SLIM addresses the sensor framerate bottleneck in light field microscopy by taking advantage of information redundancy in light field raw measurements. Using a series of optical image rotation and scaling, SLIM squeezes the raw measurement into a letterbox-like small region of interest on camera sensor. And a reconstruction algorithm reconstructs the squeezed measurement back into a 3D image stack in post-processing. Due to fewer number of pixels being readout, higher imaging speed could be achieved during acquisition. SLIM demonstrated kilohertz 3D imaging in blood flow of embryonic zebrafish, neuronal voltage signals of leech ganglion, and of hippocampus of behaving mice.
Demo
SLIM optially captures a small compressed frame (left) and digitally reconstructs it into 3D image stack (right). Demos of SLIM reconstruction can be found in Code where a graphic user interface is provided for quick walk-through.

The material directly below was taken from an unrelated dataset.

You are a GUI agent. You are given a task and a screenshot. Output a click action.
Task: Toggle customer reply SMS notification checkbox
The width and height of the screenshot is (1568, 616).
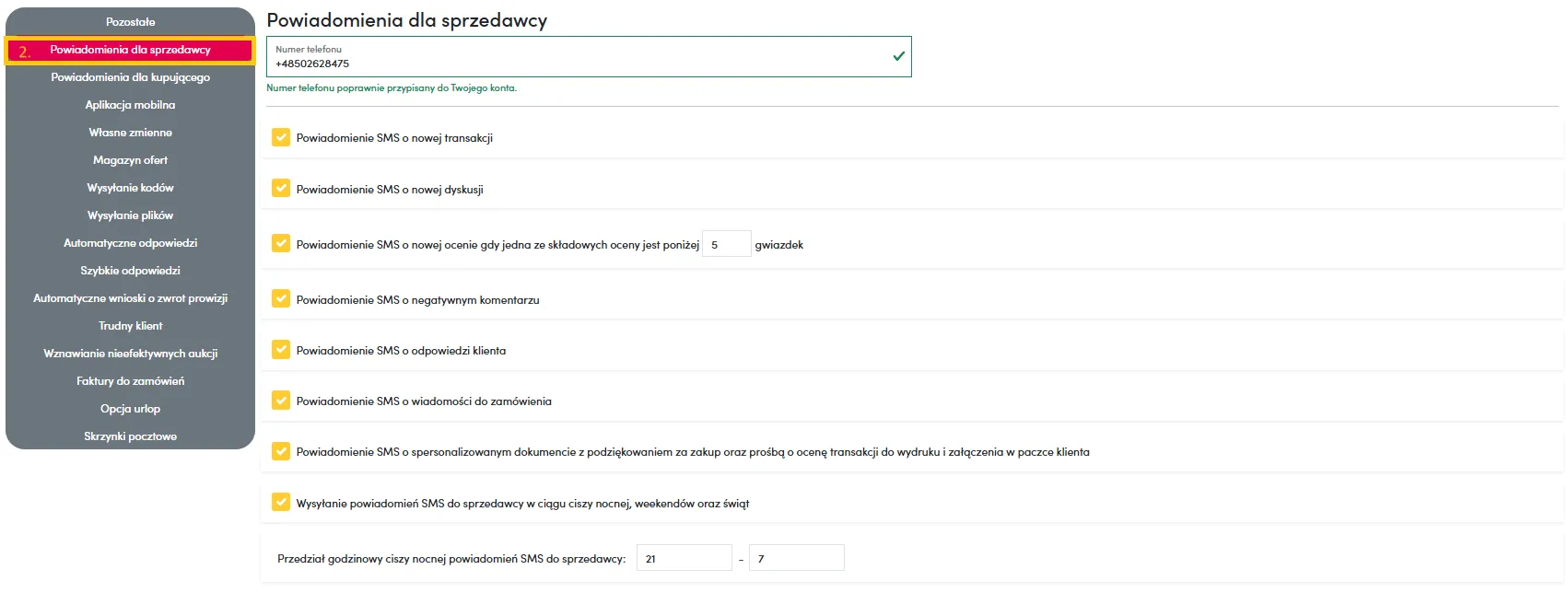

Hemodynamic imaging in behaving animal
Flowing red blood cells in zebrafish brain. Captured at 1,000 volumes per second (vps).

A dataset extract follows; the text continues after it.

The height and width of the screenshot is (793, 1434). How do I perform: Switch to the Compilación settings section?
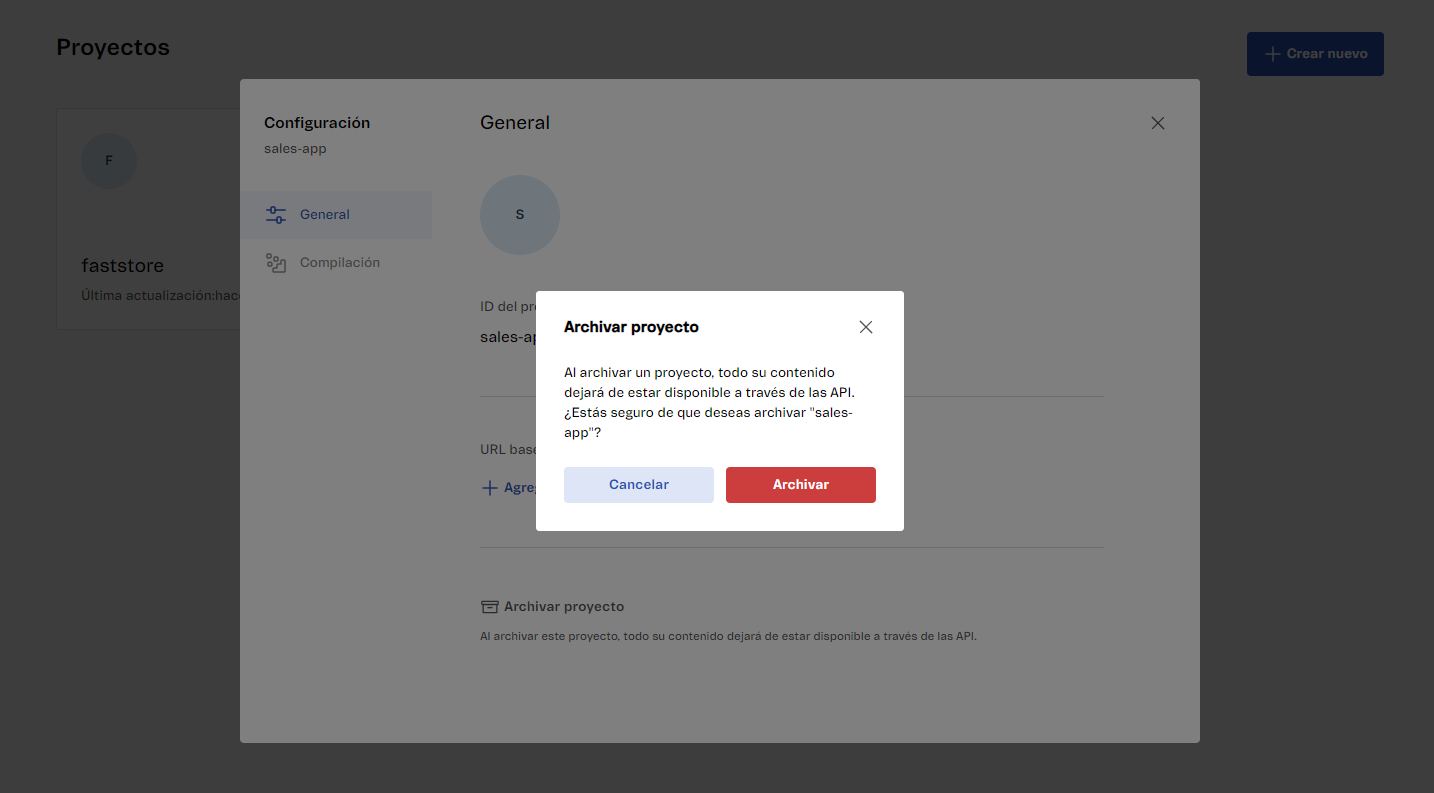point(340,262)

Flowing red blood cells in unconstrained swimming zebrafish tail @ 1,000 vps.
Continuous 3D voltage imaging over extended time
Voltage spikes in leech ganglion loaded with voltage dye @ 800 vps.

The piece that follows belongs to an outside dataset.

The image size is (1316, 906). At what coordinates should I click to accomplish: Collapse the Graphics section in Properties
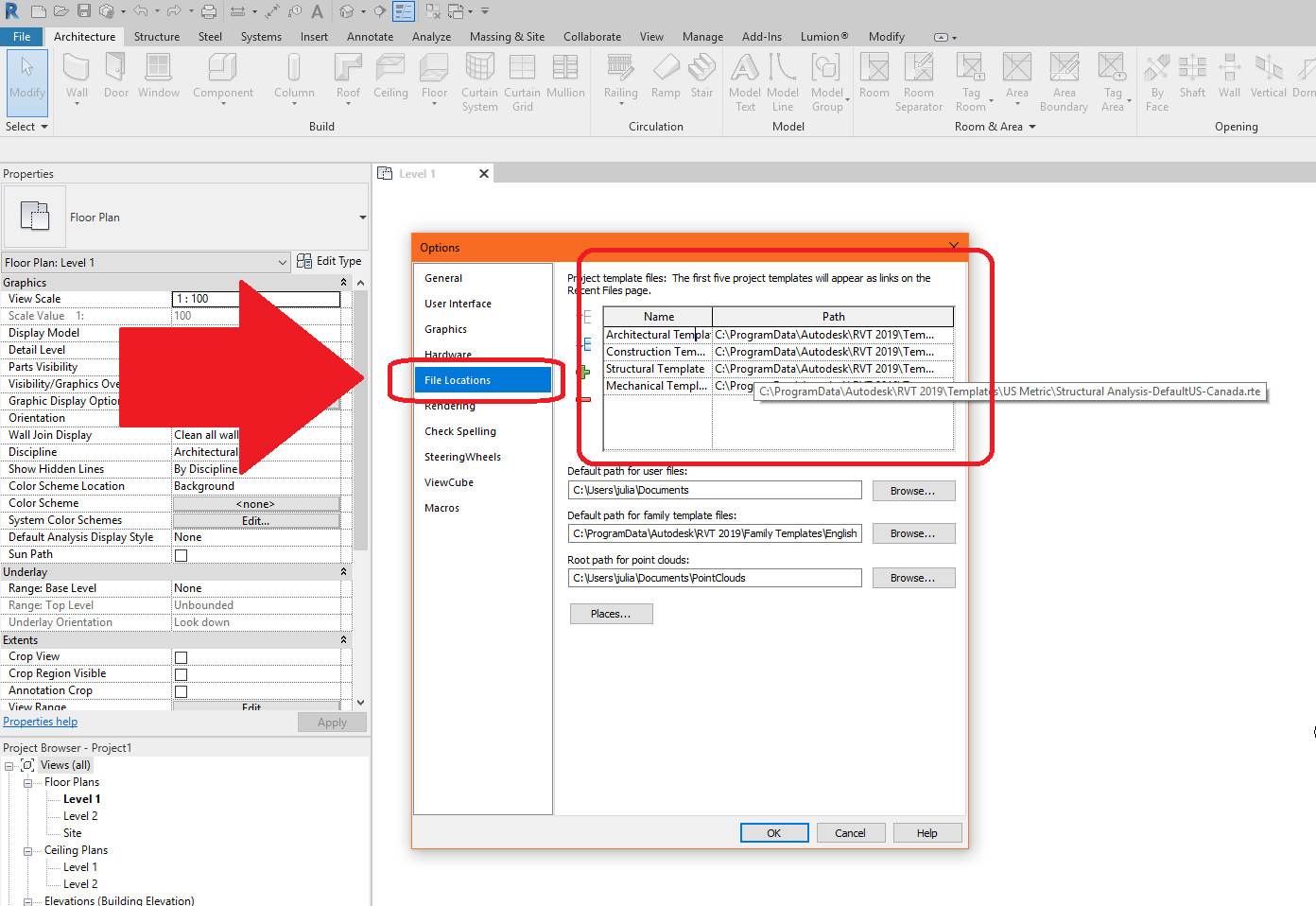(343, 282)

Voltage spikes in hippocampus in behaving mouse expressing genetic encoded voltage indicator @ 800 vps for three minutes continously. The red dots mark the detected spikes. Red lines (second row) delineate the sub-threshold oscillation in detected signals.
Vasculature and cardiac imaging
Vessels in zebrafish brain (left) and beating heart recorded @ 300 vps.